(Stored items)
::::::

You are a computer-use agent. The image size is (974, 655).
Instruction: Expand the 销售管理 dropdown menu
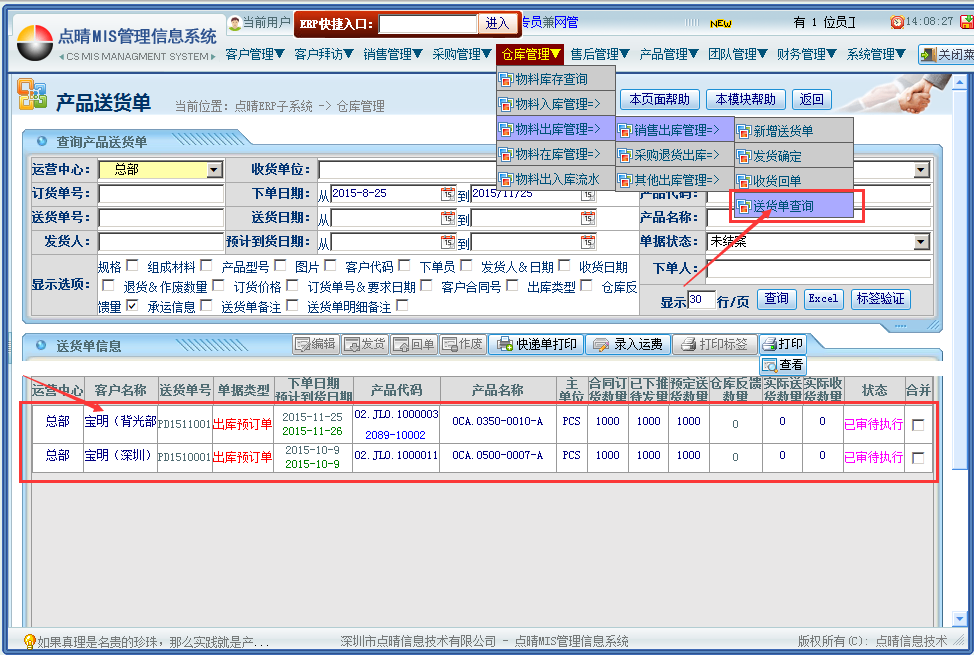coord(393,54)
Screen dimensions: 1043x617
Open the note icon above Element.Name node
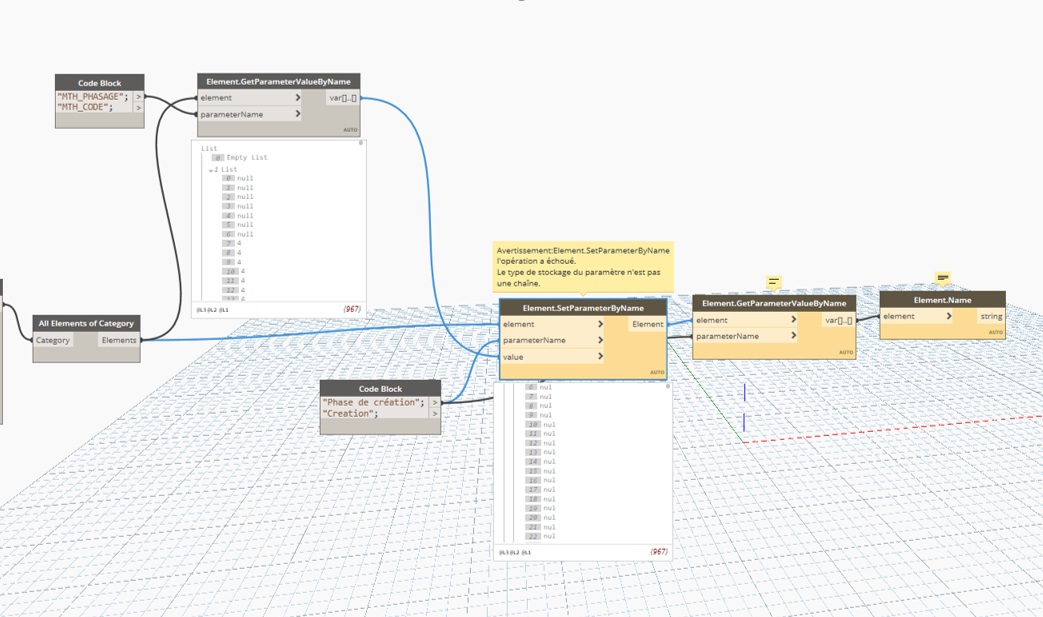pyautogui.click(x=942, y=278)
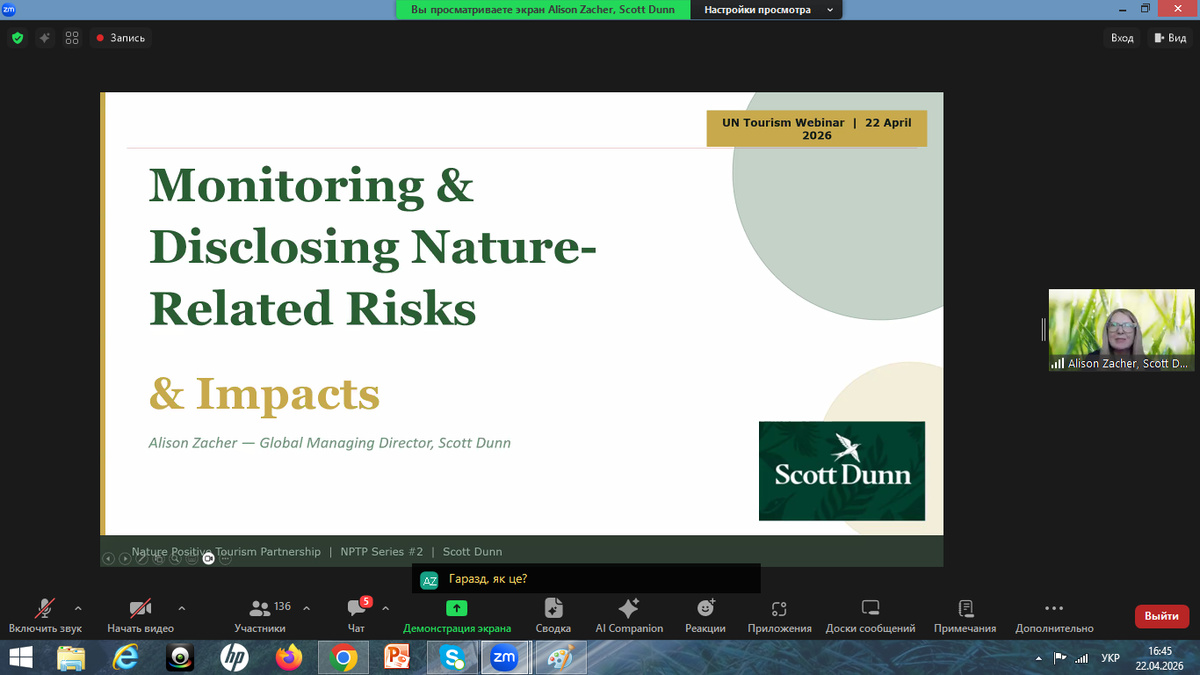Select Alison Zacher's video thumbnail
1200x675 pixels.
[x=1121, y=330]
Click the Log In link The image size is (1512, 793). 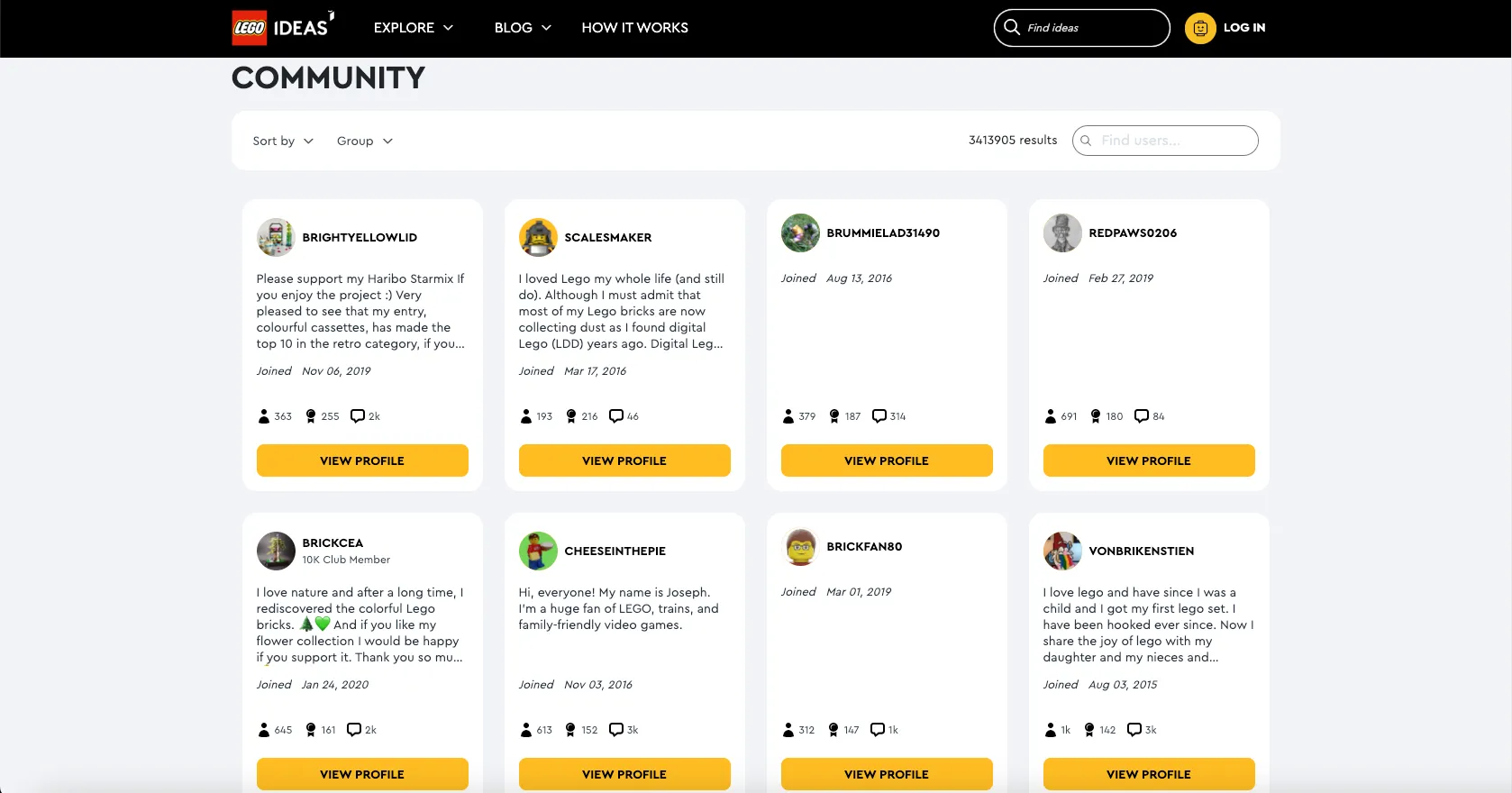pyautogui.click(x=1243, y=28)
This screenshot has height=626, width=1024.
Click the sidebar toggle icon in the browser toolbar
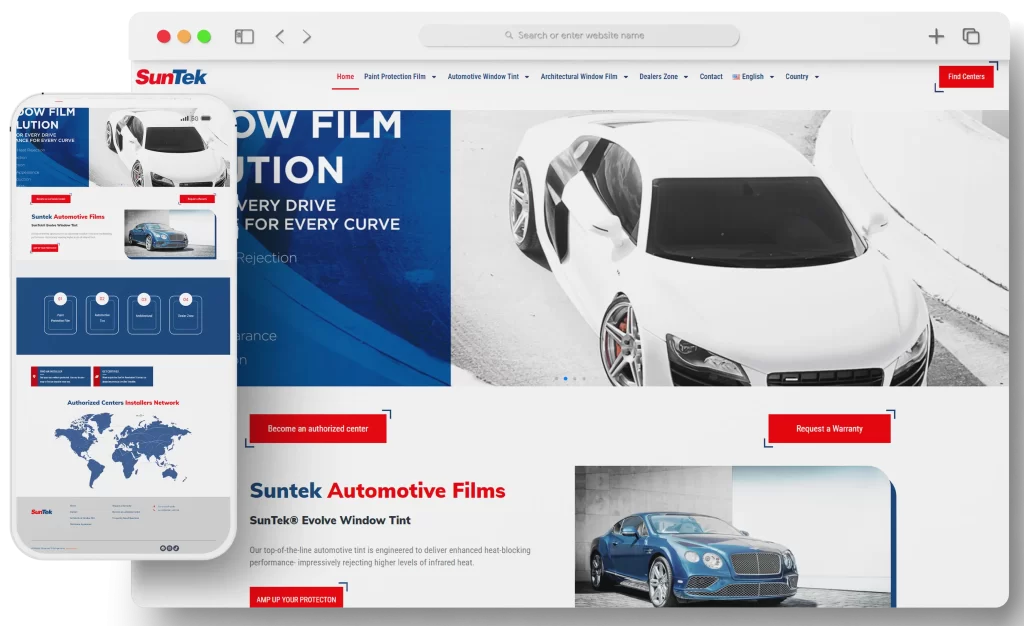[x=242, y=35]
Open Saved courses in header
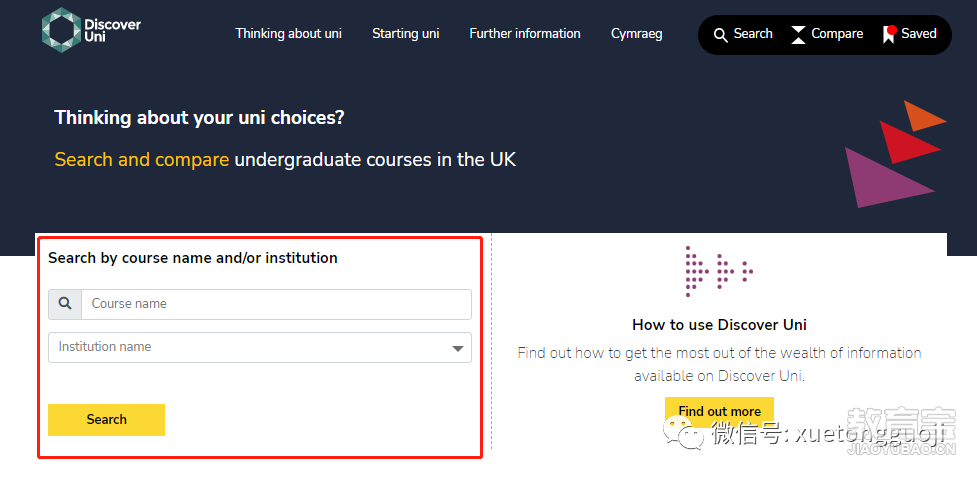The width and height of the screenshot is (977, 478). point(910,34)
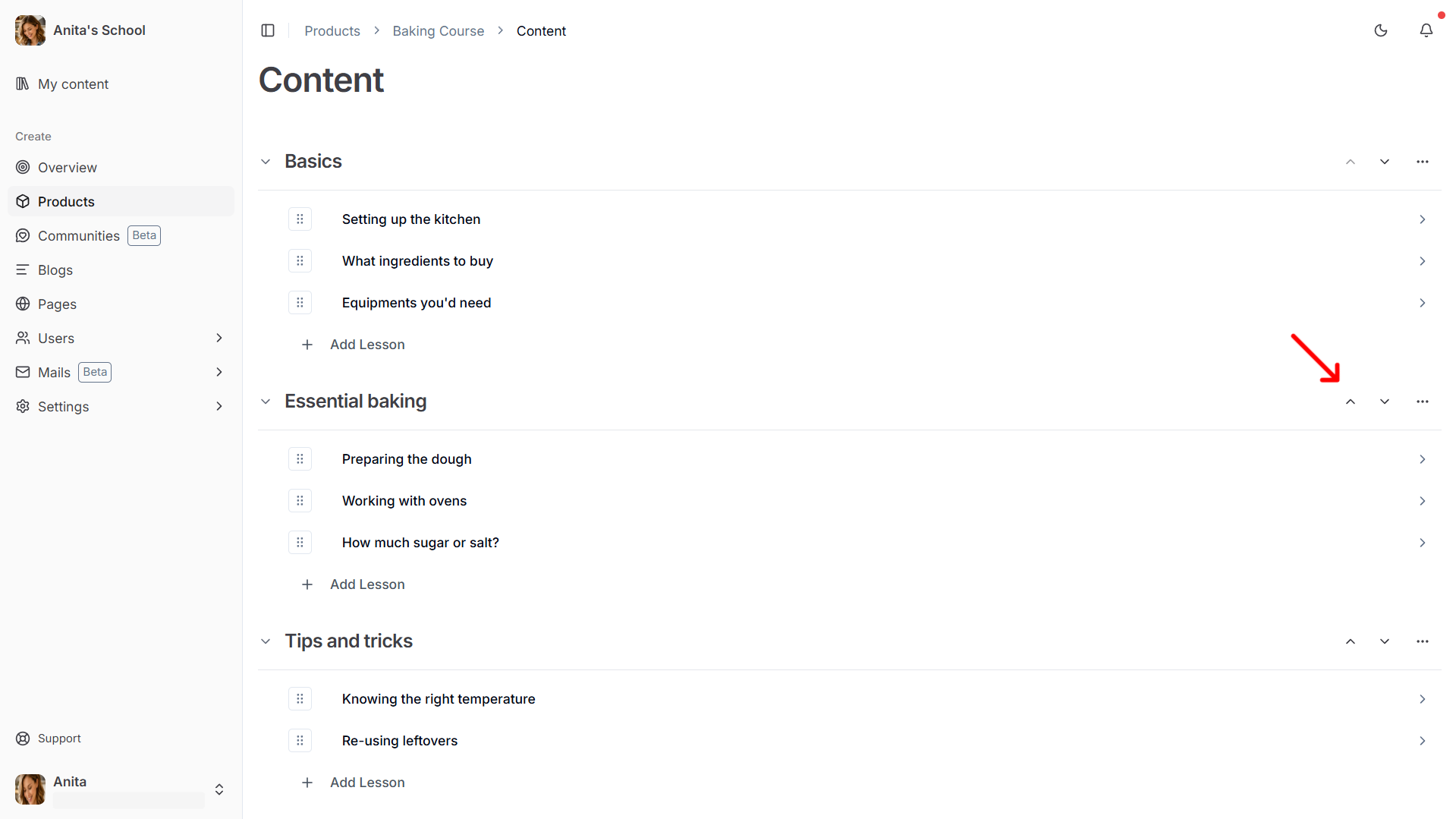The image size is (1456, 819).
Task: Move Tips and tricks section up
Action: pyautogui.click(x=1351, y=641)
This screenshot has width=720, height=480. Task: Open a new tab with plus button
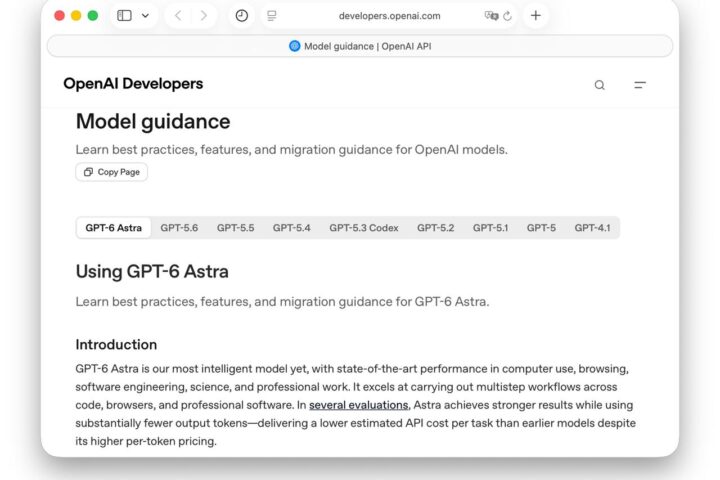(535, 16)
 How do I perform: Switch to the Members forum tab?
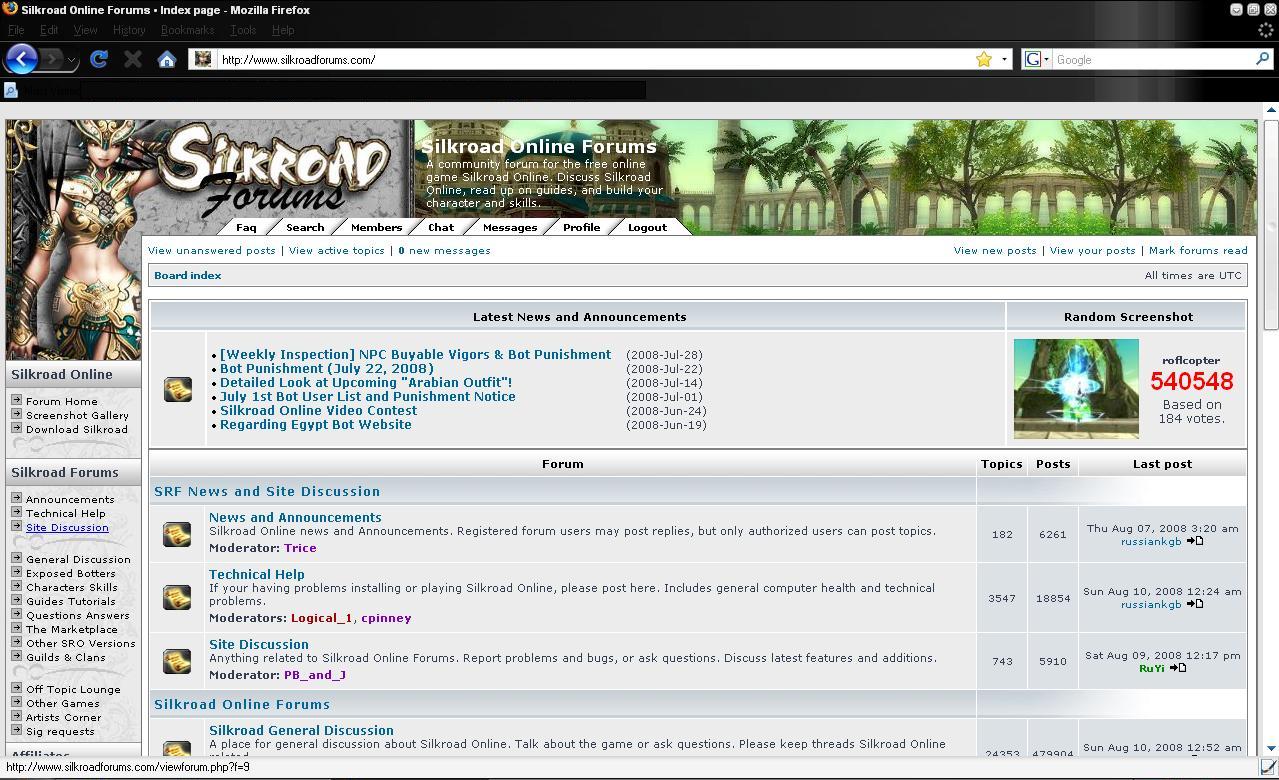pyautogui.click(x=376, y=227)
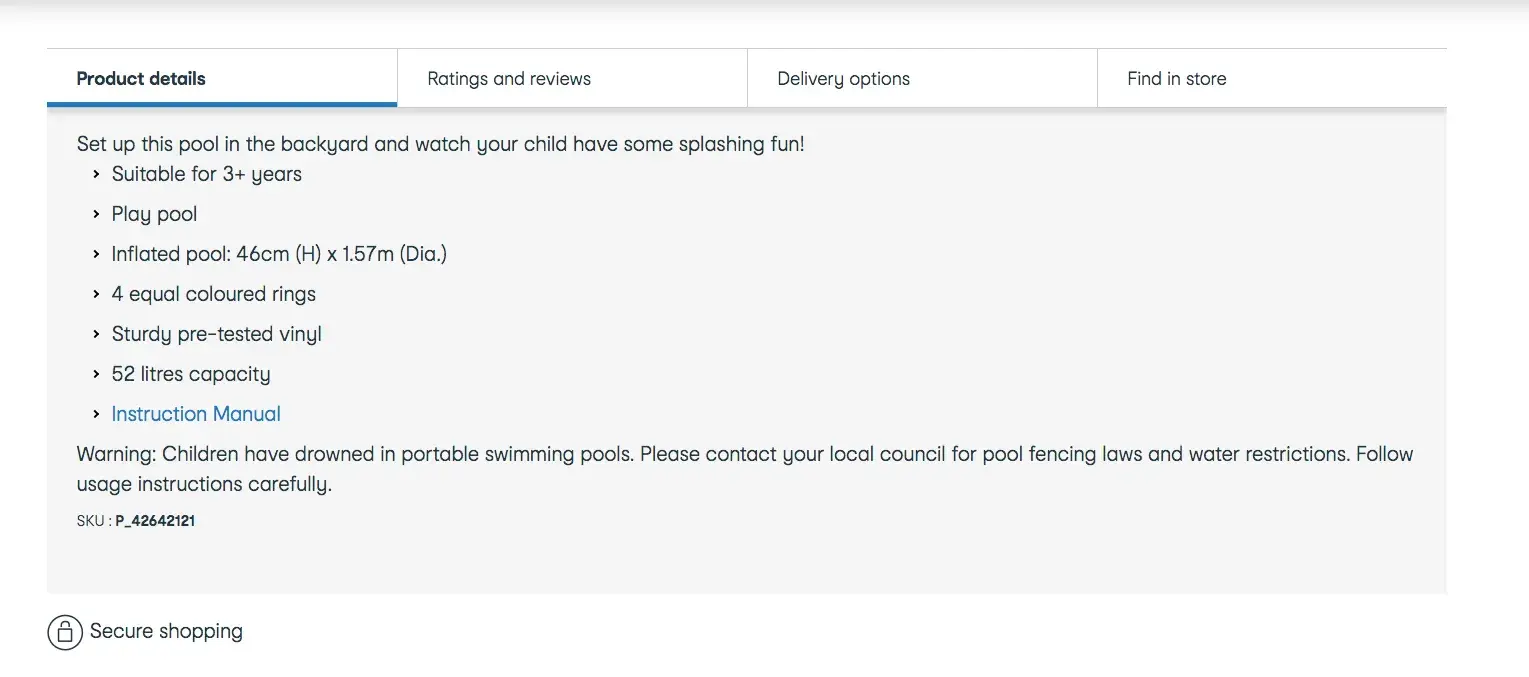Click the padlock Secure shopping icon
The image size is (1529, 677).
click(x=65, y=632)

::::::

Starting at the line that contains "This screenshot has width=720, height=480.", reproduce every line through the last one in the records exactly, and omit all pictures.

This screenshot has width=720, height=480. Task: Open a new tab with plus button
(535, 16)
 How do I perform: Switch to the Members forum tab?
pyautogui.click(x=376, y=227)
Click the padlock Secure shopping icon
The image size is (1529, 677).
click(x=65, y=632)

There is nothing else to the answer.